Whenever the commissioner possesses sufficient evidence satisfactorily indicating that any person has engaged in or is about to engage in any act or practice constituting a violation of any provision of this article or any rule adopted under this article, the commissioner may apply to any court of competent jurisdiction to temporarily or permanently restrain or enjoin the act or practice in question and to enforce compliance with this article or any rule or order issued under this article. In any such action, the commissioner shall not be required to plead or prove irreparable injury or the inadequacy of the remedy at law. Under no circumstances shall the court require the commissioner to post a bond.

[13] Of course, we do not determine whether the facility currently qualifies for a license.

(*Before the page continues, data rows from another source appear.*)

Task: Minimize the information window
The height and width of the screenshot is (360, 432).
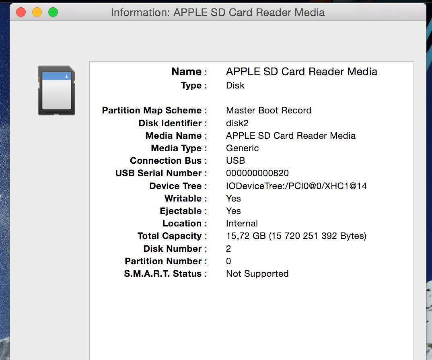Action: (x=37, y=12)
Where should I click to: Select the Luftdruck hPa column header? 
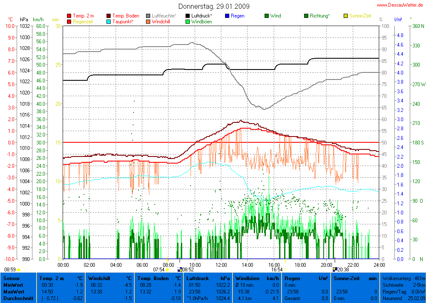[x=208, y=278]
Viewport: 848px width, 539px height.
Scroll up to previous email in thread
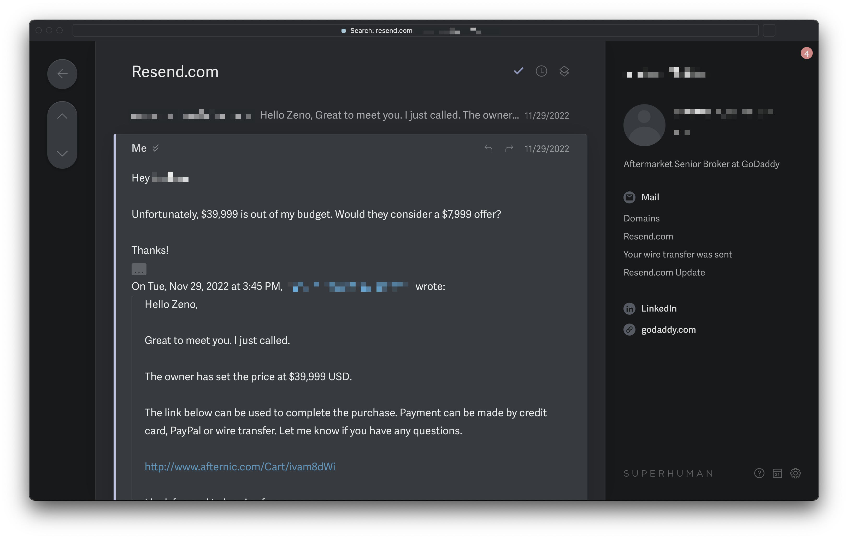coord(62,116)
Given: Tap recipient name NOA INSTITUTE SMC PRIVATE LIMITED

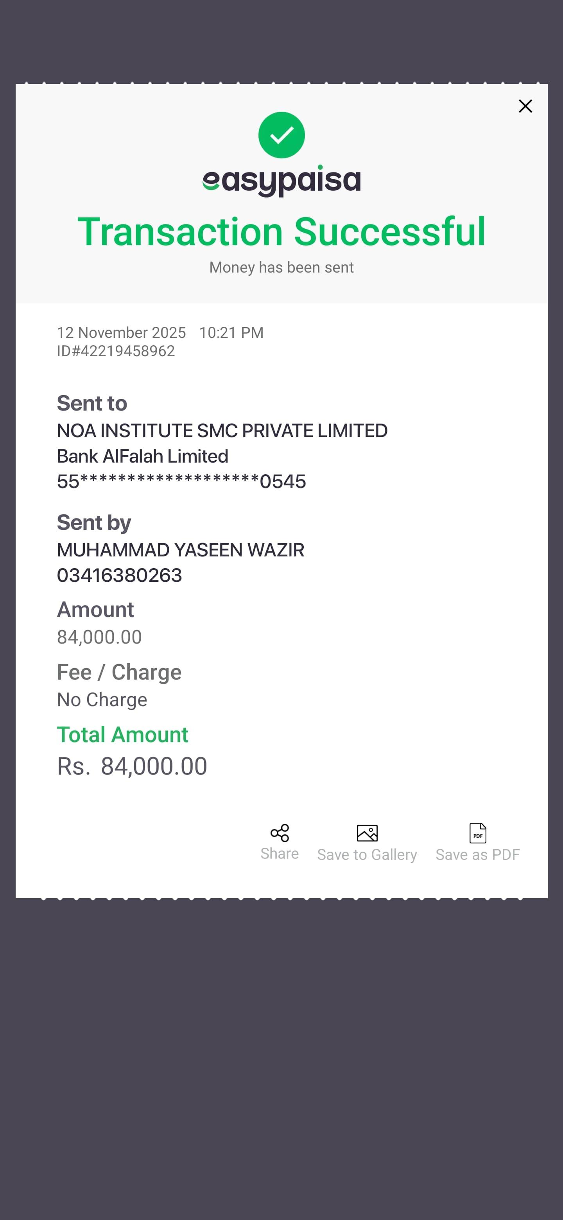Looking at the screenshot, I should point(222,431).
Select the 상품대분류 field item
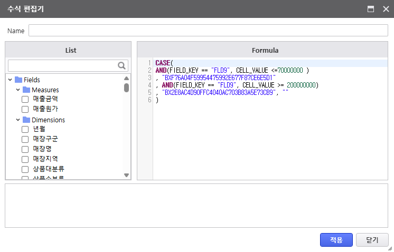 [x=49, y=169]
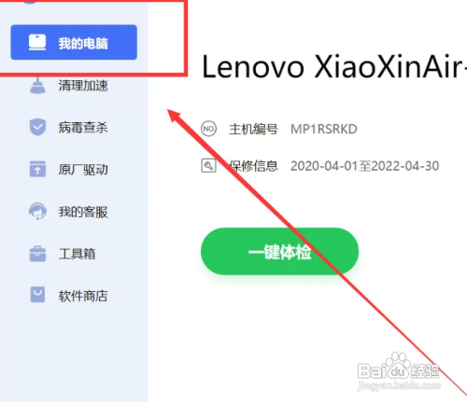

This is a matter to be determined by the Commissioner under the Act and the APA, which provide appropriate procedural safeguards and judicial remedies for license applicants.

[1] Like the majority, I also will treat the trial court's order as a denial of a preliminary injunction and not as the denial of a temporary restraining order.

[2] In addition to the portions of the court's order set forth in the majority opinion, the trial court further provided:

The Court was also persuaded by the testimony of three independent veterinarians who had treated animals from Colorado Animal Refuse [sic] for routine veterinarian care that the animals at the facility are well cared for and generally healthy. All three veterinarians had been to the facility and at least one of them had inspected the facility in anticipation of his testimony. The Plaintiff did produce evidence of isolated incidences of trauma to animals but the vast balance of testimony and evidence justify the factual conclusion that the animals are adequately cared for in the current facility.

The Court was not persuaded by the proof of the Plaintiff that the balance of equities favors the imposition of a temporary order. A number of witnesses testified to statements made by Dr. Keith Roehr that the Defendants would have additional time until the "fall" to bring the facility into compliance. While these statements were contested by the Plaintiff it is clear that latitude had been extended to facilities covered by PACFA because of the recent origin of the legislation. In addition, the Defendants had suffered a catastrophic fire at a previous location and thus faced the prospect of moving an existing animal population into a new facility.

Finally, the Court is not persuaded that the public interest will be served if the temporary order is Granted. The testimony of virtually all witnesses is that Colorado Animal Refuge provides a service for the citizens of this area by providing necessities, shelter and health care to animals while promoting adoptions.

For the foregoing reasons, the Motion for Temporary Restraining Order is Denied.

[3] While I have set forth the six factors since our decision in Rathke, in the next to last sentence of section 35-80-111(3), the General Assembly excused the Commissioner from "plead[ing] or provid[ing] irreparable injury or the inadequacy of the remedy at law." Thus, only four elements of our Rathke test remain.

[4] I also note that the majority's conclusion here threatens judicial independence under our distribution of powers (separation of powers) provision set forth in Article III of the Colorado Constitution.